Mangroves of Mexico as Google Earth Outreach example for GE6 in cooperation with CONABIO

Three weeks ago, Google had launched its new version 6 of Google Earth parallel to the Cancun conference, where Google Earth Outreach participated as well. Now, Google Earth Outreach together with the Mexican National Commission for Knowledge and Use of Biodiversity CONABIO launched the first outreach project taking advantage of the newly implemented tree representations (download the kmz into GE here). The trees still look a bit sketchy in comparison to other products but the visualization seems to be based on credible and sophisticated vegetation data.

Source: Google Earth Outreach

GoogleEarth 6 plants 3D trees

Google published version 6 of GoogleEarth and the most important update for our profession is that it comes with 3D trees!

However, not the whole Earth is populated with trees yet but only some areas in a few selected cities: According to TechCrunch 80 million trees were “planted” in Athens, Berlin, Chicago, New York City, San Francisco and Tokyo. Yet, the quality of trees is rather low but Google claims to distinguish 50 species already. Other updates of version 6 include an enhanced integration of StreetView and a more user-friendly overview and navigation through historic aerial images. The new version is a beta and does not update automatically but must be installed from the Google download site. A GoogleEarth showcase can be downloaded here.

The key question for us is how the integration may facilitate the use of GoogleEarth as a tool in landscape related design and planning professions. Sheppard and Cizek (2009) discussed the various technical and ethical issues of previous GoogleEarth versions and identified the lack of vegetation as one of the major limitations. Our tests in the Kimberley Climate Adaptation Project supported the argument that the lack of vegetation distorts the representation of future design scenarios in GoogleEarth and inhibits the otherwise potentially useful tool for landscape planning.

In this context, the new GoogleEarth version allows new user tests and applications. Next steps could be to explore how 3D trees are inserted and distributed, assessments how realistic GoogleEarth forest stands are,  and how user´s landscape perception will change with regard to Google´s “Tree View”. As one of the first new applications, is planning to use the virtual trees to push (real) reforestation campaigns.
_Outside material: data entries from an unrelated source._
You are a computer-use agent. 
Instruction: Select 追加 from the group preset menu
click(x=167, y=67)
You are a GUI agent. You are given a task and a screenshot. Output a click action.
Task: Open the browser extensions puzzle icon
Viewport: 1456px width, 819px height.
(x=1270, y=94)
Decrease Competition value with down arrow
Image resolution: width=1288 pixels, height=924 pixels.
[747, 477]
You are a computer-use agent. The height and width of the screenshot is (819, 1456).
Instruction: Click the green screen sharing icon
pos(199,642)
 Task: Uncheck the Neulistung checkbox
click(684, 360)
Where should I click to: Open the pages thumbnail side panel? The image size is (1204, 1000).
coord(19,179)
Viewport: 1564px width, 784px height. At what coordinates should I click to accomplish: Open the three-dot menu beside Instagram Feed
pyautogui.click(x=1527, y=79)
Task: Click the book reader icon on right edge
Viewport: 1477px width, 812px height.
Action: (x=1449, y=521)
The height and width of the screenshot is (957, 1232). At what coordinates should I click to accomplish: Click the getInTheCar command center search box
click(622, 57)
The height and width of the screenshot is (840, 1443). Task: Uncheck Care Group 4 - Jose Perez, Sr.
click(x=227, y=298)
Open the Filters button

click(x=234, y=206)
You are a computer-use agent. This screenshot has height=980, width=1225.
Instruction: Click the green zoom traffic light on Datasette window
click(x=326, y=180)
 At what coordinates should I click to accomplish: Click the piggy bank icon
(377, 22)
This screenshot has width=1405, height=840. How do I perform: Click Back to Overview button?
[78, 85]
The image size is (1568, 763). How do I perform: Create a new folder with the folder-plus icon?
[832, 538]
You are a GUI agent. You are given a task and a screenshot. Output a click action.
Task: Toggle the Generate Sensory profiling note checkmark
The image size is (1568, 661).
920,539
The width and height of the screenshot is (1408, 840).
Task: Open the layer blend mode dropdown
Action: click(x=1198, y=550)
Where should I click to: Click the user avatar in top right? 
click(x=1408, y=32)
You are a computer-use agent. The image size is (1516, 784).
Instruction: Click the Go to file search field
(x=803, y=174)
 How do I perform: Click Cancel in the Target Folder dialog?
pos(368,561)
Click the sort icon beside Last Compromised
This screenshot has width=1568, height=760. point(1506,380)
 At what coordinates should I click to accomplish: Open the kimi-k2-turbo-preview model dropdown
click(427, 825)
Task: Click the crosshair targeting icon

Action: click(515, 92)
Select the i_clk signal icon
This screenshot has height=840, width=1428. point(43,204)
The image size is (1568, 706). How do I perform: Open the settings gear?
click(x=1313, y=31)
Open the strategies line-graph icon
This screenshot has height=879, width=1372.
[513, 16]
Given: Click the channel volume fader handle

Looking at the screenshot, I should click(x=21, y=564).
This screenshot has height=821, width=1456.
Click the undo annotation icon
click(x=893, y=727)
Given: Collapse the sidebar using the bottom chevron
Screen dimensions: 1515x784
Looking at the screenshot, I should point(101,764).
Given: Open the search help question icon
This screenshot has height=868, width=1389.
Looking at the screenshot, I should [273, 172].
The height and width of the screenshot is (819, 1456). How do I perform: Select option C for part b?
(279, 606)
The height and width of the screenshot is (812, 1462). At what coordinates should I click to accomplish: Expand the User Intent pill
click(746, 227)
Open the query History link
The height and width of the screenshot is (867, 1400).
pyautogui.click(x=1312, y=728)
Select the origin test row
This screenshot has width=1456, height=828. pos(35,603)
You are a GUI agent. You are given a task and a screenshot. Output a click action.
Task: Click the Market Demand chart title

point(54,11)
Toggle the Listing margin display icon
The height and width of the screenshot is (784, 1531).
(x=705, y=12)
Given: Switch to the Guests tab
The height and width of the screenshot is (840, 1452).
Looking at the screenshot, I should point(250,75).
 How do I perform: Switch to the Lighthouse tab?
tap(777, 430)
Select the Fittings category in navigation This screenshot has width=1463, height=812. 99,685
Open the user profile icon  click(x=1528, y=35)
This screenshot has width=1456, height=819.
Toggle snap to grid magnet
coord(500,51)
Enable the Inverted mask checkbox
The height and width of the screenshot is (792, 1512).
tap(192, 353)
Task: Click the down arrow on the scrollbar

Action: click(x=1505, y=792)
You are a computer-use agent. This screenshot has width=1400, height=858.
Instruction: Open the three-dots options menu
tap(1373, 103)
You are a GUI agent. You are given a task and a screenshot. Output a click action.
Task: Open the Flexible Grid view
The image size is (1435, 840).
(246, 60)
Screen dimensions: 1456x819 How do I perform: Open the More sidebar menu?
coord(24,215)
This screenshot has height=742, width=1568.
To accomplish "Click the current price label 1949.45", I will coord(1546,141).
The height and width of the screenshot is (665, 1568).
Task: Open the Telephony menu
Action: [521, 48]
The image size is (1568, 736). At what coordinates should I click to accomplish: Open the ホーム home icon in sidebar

Open Source Toolkit for 3D Plant Modelling

Yesterday I came across an articel in Graphical Models (71), pp. 1-21. It is about PlantGL, an open-source graphic toolkit for the creation, simulation and analysis of 3D virtual plants. The software is based on three components: a geometric, an algorithmic and a GUI library with an interface to Phyton, which enables a modeller to develop scripts and procedures in Python. Furthermore, importers and exporters for data exchange with several modelling and visualization systems, such as AMAPmod/VPlants and Pov-Ray, exist. The approach combines several methods to represent plant structures at different scales, ranging from tissues to plant communities. One of the features are parametric envelopes for the representation of crown shapes, which sounds to be a very promising technique to control the shape of 3D plant models. Accurate representation of the crown shape will be important for representing plants in real world models (e.g. 3D city models) for visibility analysis.

According to the paper the librarys seem to be very powerful and several examples are presented reaching from 2D and 3D tissue models to branching systems and plant communities. Moreover, a quick overview over current plant modelling approaches is given including L-Studio/Vlab and GroGra based on L-systems, the AMAP system, and Xfrog and extensive references to related work are given. Thus I like to encourage everybody interested in plant and vegetation modelling to read the paper and look at the website of the Virtual Plant project team. The site shows several examples, links to research papers and software, and explains the methods apllied in the research.